UPDATED
President Obama
on Thursday signed into law the Katie Sepich Act, named for a graduate
student at New Mexico State University who was murdered by a stranger.
It will expand DNA collection from defendants arrested on suspicion of serious crimes.
U.S. Sen. Tom
Udall, D-N.M., introduced the legislation with then-U.S. Sen. Jeff
Bingaman in March 2011 to create incentives for states to implement DNA
collection programs.
New Mexico already has a Katie's Law.
State
legislators in 2011 approved a bill mandating that everybody arrested on
suspicion of a felony provide police with a DNA sample. It expanded a
state law that required DNA samples upon arrest in a subset of serious
crimes.
The concept is that checking DNA upon arrest will pinpoint people who have committed other crimes.
Gov. Susana Martinez, who personally prosecuted Sepich's killer as a district attorney, signed that bill into law.
When
22-year-old Sepich was murdered in 2003, New Mexico did not collect DNA
until a defendant was convicted. Her killer was arrested on unrelated
charges that same year, but was not connected to Sepich's rape and
murder until his conviction for other crimes in 2006.
"Katie's Law is
a sensible approach that would give law enforcement the tools they need
to help solve crimes and prevent heartbreaking tragedies like Katie's
from happening in the future," Udall said.
The goal of the
federal legislation, first introduced in 2010 by then-U.S. Rep. Harry
Teague, D-Hobbs, is to offer an incentive to states that do not have DNA
collection processes for arrests. It would authorize the Department of
Justice to award grants to cover up to 100 percent of a state’s
first-year cost of implementing a collection program.
Sepich was from Carlsbad, but was a graduate student at New Mexico State University in Las Cruces when she died.
A DNA CASE TO WATCH -- 'IN COLD BLOOD' REVISITED
In
Kansas, state authorities this month exhumed the bodies of the two
murderers that Truman Capote wrote about in his best-seller "In Cold
Blood."
The killers, Richard Hickock, near right, and Perry Smith, were hanged in 1965 for the murders of Herb and
Bonnie Clutter and two of their children in rural Kansas. The killings occurred on Nov. 15, 1959.

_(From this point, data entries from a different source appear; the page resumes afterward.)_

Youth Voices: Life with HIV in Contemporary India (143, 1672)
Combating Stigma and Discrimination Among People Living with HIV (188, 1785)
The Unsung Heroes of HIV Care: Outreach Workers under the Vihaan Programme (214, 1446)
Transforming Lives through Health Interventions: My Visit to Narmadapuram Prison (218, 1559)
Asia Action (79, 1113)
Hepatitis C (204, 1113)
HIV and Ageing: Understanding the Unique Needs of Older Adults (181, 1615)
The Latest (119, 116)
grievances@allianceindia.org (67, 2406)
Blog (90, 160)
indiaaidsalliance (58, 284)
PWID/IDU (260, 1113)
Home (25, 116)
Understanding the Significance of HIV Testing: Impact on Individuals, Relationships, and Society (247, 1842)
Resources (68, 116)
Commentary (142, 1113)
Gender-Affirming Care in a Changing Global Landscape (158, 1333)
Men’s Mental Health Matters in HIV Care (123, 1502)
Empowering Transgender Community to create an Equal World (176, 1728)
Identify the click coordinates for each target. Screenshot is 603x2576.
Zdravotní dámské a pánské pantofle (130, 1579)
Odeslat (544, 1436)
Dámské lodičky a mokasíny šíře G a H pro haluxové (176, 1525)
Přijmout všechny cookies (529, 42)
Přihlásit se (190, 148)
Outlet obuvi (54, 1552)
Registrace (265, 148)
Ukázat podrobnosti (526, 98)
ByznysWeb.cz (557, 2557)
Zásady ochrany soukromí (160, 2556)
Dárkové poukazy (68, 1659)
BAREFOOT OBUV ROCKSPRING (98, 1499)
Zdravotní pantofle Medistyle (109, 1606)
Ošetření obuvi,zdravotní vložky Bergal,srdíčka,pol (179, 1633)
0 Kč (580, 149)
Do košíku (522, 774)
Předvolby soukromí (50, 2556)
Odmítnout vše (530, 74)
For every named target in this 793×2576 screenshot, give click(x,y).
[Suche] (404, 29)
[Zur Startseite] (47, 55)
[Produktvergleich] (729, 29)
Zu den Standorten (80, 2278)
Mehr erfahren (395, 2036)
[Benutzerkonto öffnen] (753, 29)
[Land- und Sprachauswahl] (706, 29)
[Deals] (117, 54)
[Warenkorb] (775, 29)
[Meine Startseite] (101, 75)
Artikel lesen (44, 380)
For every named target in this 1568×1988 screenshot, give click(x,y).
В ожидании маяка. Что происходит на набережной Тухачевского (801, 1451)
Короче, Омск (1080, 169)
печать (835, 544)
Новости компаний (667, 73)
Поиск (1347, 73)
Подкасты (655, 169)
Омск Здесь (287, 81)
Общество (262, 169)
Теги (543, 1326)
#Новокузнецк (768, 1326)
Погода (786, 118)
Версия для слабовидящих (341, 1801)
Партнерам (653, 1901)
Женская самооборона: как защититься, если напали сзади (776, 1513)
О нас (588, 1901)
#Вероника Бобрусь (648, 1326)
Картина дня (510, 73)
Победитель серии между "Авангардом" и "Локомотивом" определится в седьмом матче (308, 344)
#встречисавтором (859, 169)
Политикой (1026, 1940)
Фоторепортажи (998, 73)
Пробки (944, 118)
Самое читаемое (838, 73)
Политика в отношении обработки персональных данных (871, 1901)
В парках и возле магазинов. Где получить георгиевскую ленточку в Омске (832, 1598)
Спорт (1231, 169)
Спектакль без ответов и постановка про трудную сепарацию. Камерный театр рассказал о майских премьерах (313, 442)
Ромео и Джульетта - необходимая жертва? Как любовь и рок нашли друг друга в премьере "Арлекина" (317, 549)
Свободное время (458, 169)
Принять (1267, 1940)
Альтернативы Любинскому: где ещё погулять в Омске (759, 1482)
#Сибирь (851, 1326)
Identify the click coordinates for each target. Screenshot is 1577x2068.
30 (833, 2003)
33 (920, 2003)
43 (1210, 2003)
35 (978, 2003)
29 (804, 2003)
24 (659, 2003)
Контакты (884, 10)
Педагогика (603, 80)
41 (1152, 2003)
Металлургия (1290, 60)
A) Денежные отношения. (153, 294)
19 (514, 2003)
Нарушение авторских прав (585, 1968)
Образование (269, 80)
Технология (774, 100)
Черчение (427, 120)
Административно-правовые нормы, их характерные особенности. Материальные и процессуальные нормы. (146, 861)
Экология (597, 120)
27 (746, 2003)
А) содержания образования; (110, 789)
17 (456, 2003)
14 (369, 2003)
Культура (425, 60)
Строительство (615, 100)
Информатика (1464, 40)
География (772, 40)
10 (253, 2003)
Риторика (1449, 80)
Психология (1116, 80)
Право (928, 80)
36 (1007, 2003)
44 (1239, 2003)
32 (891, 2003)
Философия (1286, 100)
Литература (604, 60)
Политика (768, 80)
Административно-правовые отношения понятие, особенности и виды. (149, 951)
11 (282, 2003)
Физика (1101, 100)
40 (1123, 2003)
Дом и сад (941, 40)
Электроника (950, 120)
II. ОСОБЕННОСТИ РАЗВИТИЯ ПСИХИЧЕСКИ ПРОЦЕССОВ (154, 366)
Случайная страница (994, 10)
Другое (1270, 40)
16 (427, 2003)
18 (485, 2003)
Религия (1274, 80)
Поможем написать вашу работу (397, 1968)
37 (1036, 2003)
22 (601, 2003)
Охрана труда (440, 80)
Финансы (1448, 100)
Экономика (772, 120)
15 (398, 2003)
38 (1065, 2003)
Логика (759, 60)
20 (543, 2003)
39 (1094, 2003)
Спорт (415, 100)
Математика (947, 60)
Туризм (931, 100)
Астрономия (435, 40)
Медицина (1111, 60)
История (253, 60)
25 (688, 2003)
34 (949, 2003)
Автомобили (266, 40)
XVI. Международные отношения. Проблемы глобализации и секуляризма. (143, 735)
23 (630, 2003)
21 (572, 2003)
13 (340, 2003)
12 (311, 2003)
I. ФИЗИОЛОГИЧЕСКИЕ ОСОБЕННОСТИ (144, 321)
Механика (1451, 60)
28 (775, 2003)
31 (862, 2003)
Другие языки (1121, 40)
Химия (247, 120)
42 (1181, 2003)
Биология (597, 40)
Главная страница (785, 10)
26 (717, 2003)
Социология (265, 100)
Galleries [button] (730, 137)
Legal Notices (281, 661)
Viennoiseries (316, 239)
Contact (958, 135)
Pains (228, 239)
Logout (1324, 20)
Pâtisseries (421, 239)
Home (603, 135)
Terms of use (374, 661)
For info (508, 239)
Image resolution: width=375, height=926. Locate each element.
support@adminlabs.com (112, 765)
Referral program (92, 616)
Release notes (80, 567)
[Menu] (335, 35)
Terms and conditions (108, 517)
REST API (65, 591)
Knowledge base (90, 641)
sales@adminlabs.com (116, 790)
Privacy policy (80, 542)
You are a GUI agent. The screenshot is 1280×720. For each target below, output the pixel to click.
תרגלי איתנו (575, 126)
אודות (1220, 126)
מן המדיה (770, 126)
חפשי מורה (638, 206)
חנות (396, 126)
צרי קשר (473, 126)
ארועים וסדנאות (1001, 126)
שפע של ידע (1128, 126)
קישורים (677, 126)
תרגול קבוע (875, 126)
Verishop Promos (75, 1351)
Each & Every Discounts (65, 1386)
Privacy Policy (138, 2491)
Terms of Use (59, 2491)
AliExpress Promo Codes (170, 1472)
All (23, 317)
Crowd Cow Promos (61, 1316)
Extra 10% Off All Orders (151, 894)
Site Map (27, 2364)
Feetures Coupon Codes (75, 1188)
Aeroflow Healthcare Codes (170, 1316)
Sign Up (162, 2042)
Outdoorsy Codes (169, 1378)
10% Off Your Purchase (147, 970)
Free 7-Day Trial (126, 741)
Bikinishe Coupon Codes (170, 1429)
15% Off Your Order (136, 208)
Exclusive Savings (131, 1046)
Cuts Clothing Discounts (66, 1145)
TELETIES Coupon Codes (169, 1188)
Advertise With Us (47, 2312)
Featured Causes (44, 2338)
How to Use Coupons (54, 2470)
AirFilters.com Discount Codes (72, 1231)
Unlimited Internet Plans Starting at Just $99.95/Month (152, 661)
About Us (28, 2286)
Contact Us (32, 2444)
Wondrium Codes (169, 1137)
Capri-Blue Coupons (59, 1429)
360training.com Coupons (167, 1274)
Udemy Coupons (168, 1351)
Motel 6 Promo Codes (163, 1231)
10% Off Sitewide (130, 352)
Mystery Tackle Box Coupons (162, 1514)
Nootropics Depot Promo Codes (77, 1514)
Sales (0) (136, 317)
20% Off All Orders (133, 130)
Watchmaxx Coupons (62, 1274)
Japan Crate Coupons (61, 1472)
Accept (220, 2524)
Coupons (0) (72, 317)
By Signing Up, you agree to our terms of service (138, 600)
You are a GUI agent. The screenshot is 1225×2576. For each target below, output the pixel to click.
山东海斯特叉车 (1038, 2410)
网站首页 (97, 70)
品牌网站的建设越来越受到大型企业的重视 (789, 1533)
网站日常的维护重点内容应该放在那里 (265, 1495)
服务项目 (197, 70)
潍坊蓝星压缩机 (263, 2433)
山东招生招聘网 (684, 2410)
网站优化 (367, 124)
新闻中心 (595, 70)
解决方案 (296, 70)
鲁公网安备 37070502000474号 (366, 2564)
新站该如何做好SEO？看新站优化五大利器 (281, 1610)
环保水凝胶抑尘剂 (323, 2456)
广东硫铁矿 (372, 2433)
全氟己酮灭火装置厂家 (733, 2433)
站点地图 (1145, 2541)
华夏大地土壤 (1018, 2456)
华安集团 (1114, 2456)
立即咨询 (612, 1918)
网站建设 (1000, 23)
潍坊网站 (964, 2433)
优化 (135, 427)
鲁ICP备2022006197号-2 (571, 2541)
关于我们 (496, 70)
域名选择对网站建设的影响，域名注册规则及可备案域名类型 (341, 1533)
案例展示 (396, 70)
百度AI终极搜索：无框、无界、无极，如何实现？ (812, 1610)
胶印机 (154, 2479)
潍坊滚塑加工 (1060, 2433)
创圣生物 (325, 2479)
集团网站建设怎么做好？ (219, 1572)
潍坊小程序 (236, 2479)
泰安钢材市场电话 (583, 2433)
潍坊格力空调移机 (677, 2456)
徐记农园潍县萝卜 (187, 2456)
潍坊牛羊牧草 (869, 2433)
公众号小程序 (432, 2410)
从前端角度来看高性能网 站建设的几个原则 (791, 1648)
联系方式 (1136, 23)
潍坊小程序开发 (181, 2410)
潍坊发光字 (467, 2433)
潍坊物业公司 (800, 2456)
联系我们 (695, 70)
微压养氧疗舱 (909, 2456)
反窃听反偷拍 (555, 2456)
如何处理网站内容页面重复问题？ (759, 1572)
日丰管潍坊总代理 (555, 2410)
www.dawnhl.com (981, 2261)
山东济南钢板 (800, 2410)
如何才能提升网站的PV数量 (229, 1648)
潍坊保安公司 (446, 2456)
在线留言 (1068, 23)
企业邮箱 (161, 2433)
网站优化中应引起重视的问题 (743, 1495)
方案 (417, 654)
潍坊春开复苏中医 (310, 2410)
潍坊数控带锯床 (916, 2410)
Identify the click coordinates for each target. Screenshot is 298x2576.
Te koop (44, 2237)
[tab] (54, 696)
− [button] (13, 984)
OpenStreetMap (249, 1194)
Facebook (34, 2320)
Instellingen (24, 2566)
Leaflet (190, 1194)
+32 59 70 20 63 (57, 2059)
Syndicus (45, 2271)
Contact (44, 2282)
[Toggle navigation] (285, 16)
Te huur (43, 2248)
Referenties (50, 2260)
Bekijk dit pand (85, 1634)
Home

Hickock and Smith traveled to Florida after the Kansas murders. They
long have been suspected in the Florida murders of Cliff and Christine
Walker and their two children on Dec. 19, 1959.
Sarasota County investigators in 1960 ruled out Hickock and Smith
based on lack of fingerprints and their passing polygraph tests.
But DNA from their bone fragments may provide a more definitive
answer as to whether they committed the Florida murders. A rape was part
of that crime spree. Science could solve the crimes after 53 years.
The findings of the DNA comparisons could be made public in as little as three weeks.